Exercise data below:

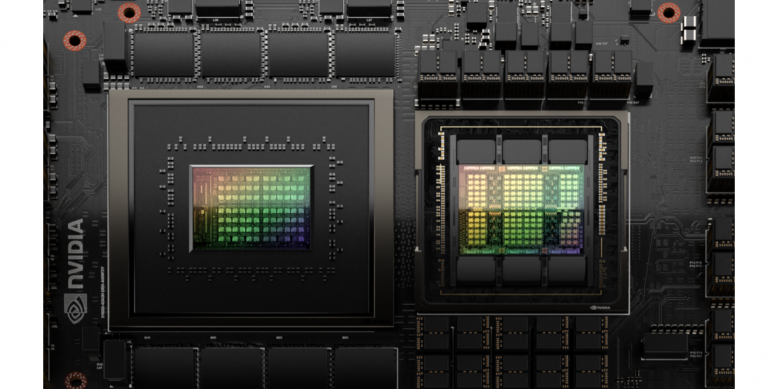Click the red-ringed hole beside the board's left edge
Image resolution: width=778 pixels, height=389 pixels.
(x=74, y=41)
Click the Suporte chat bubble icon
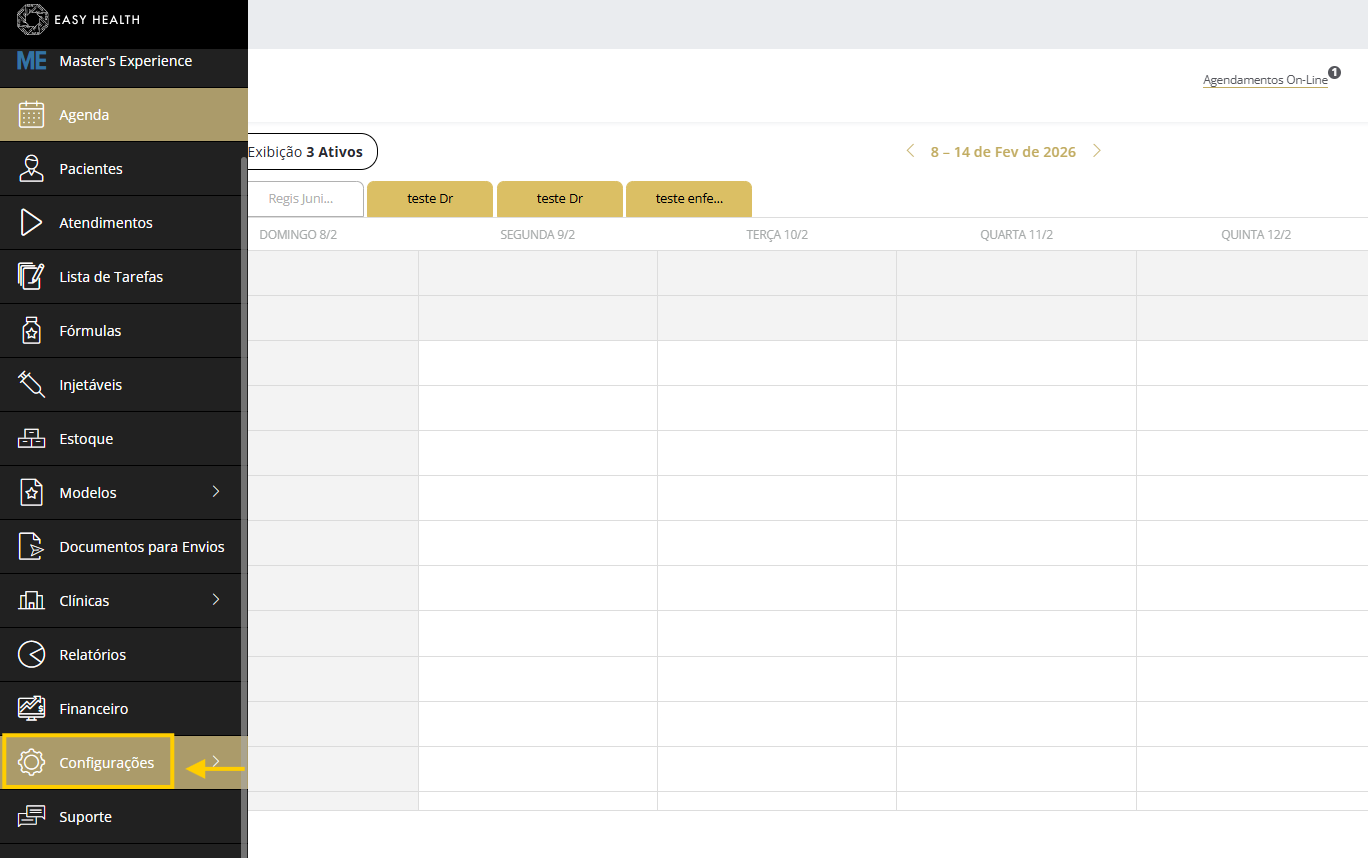Screen dimensions: 1368x858 (x=31, y=817)
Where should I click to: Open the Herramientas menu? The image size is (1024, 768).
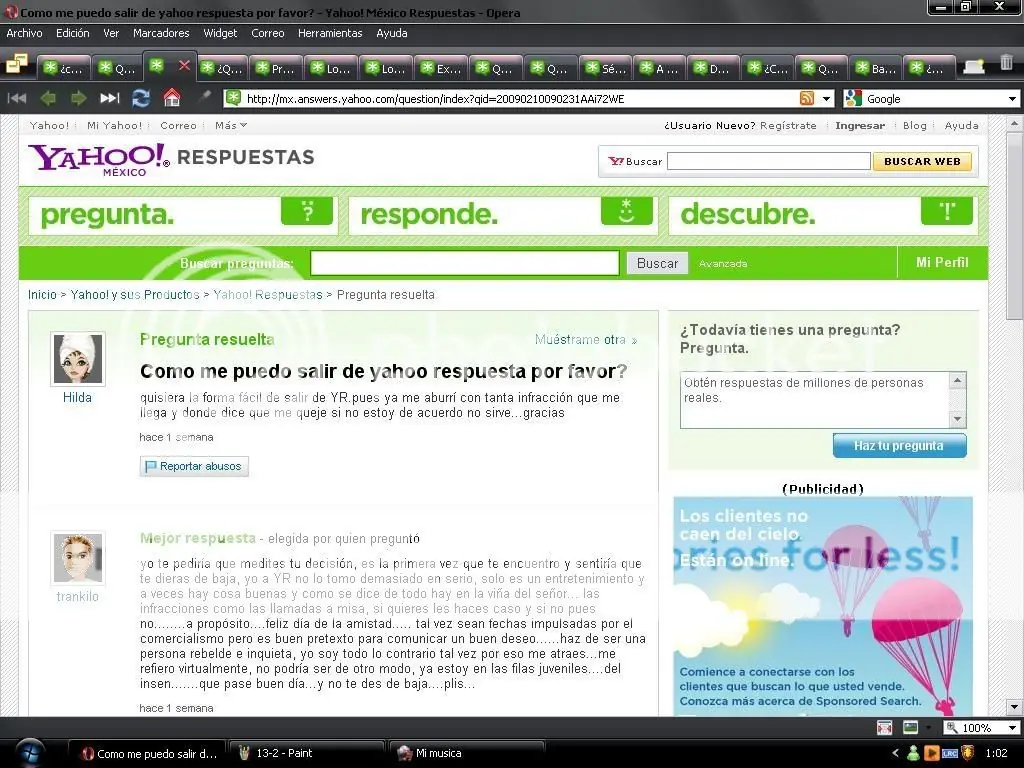tap(330, 33)

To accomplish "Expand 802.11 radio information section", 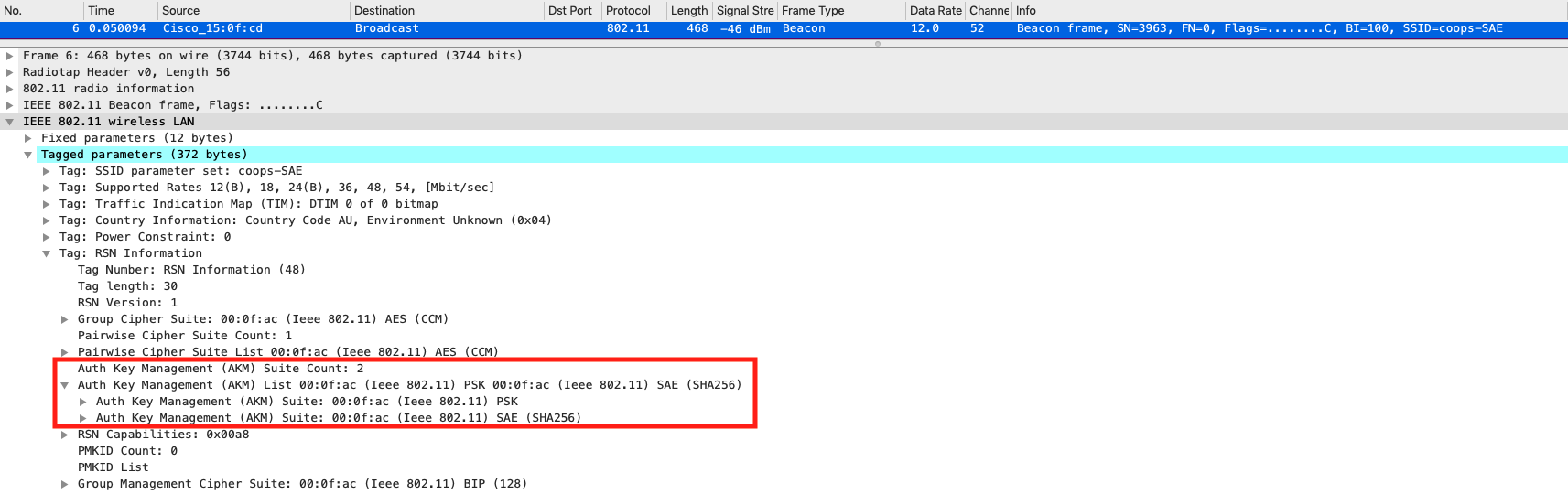I will (10, 89).
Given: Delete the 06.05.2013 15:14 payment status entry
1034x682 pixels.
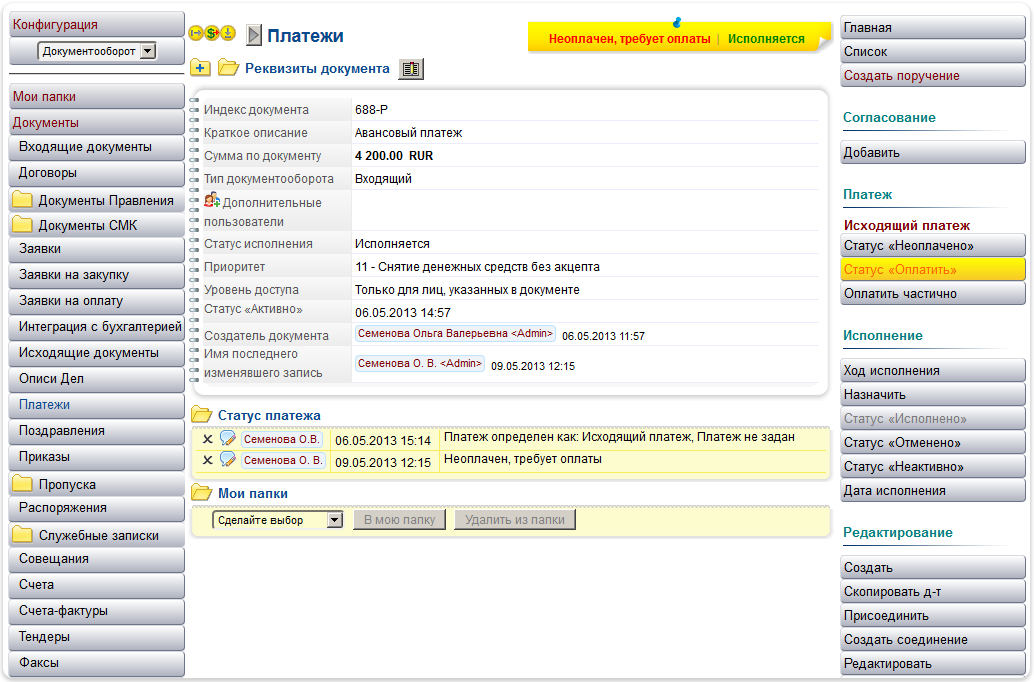Looking at the screenshot, I should point(208,439).
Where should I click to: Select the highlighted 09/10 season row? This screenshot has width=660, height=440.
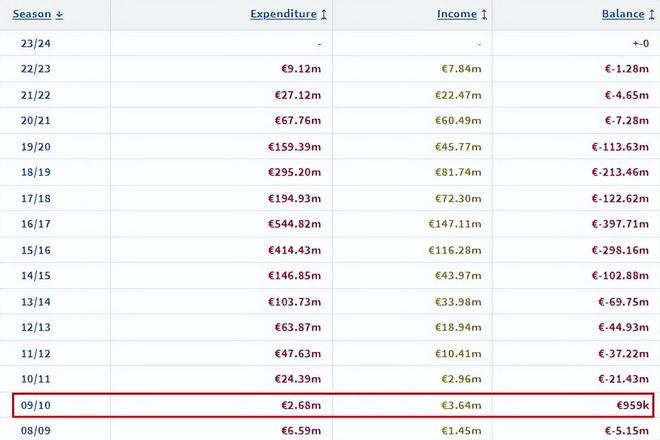tap(330, 405)
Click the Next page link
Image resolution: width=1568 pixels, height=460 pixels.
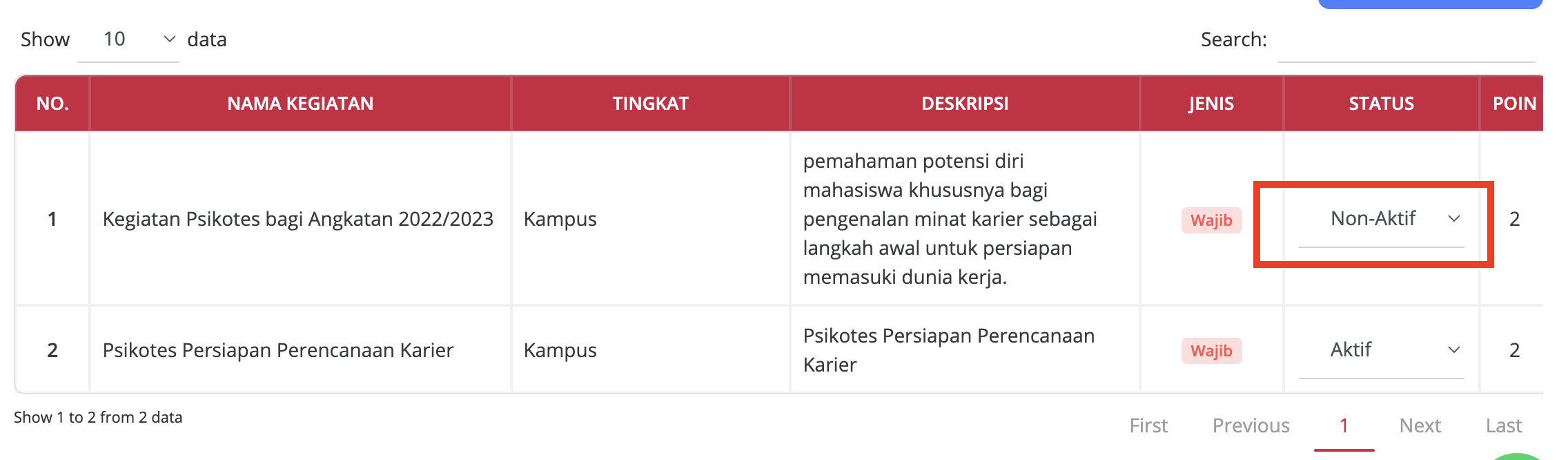[1420, 425]
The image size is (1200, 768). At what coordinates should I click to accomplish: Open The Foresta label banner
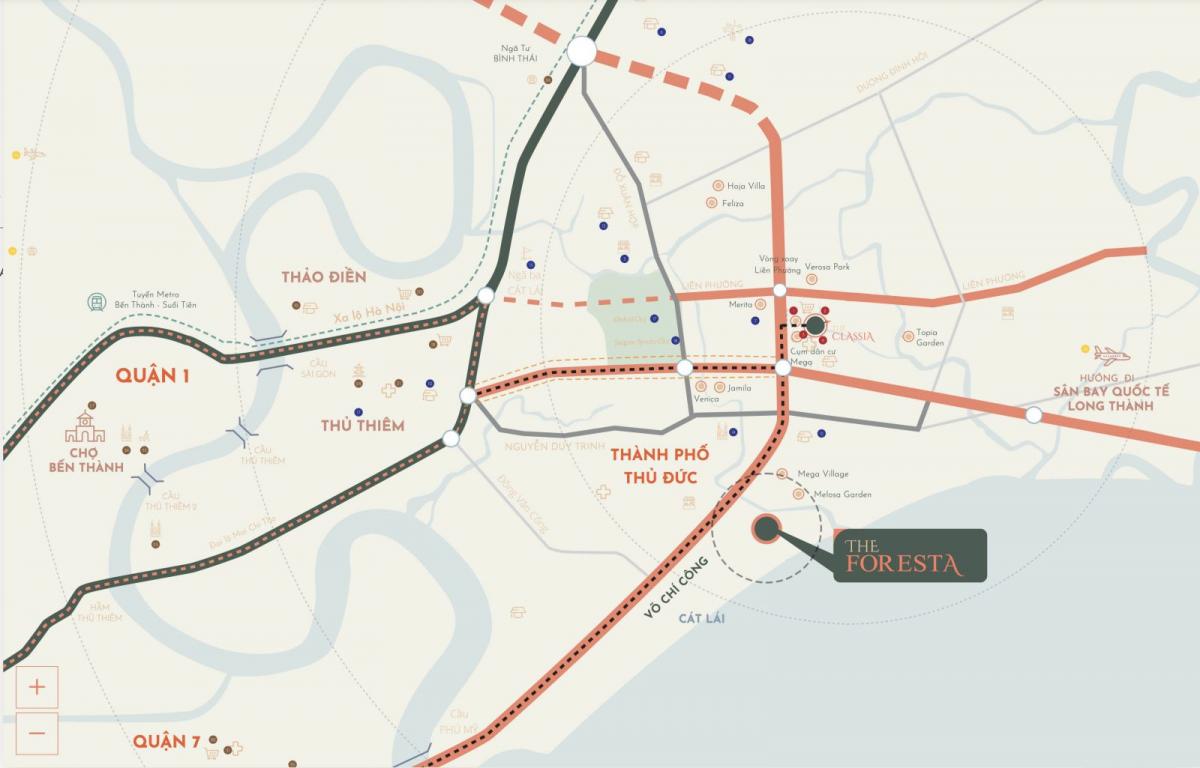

End of Exercise data.

The expected answer is an exact copy of the lines from the one containing "Where should I click to: Select" through the last line of the entries above, both included, without pictures.

**Output of the exercise:**
Where should I click to: Select the highlighted 09/10 season row? This screenshot has width=660, height=440.
tap(330, 405)
Click the Next page link
Image resolution: width=1568 pixels, height=460 pixels.
[1420, 425]
The image size is (1200, 768). At what coordinates should I click to accomplish: Open The Foresta label banner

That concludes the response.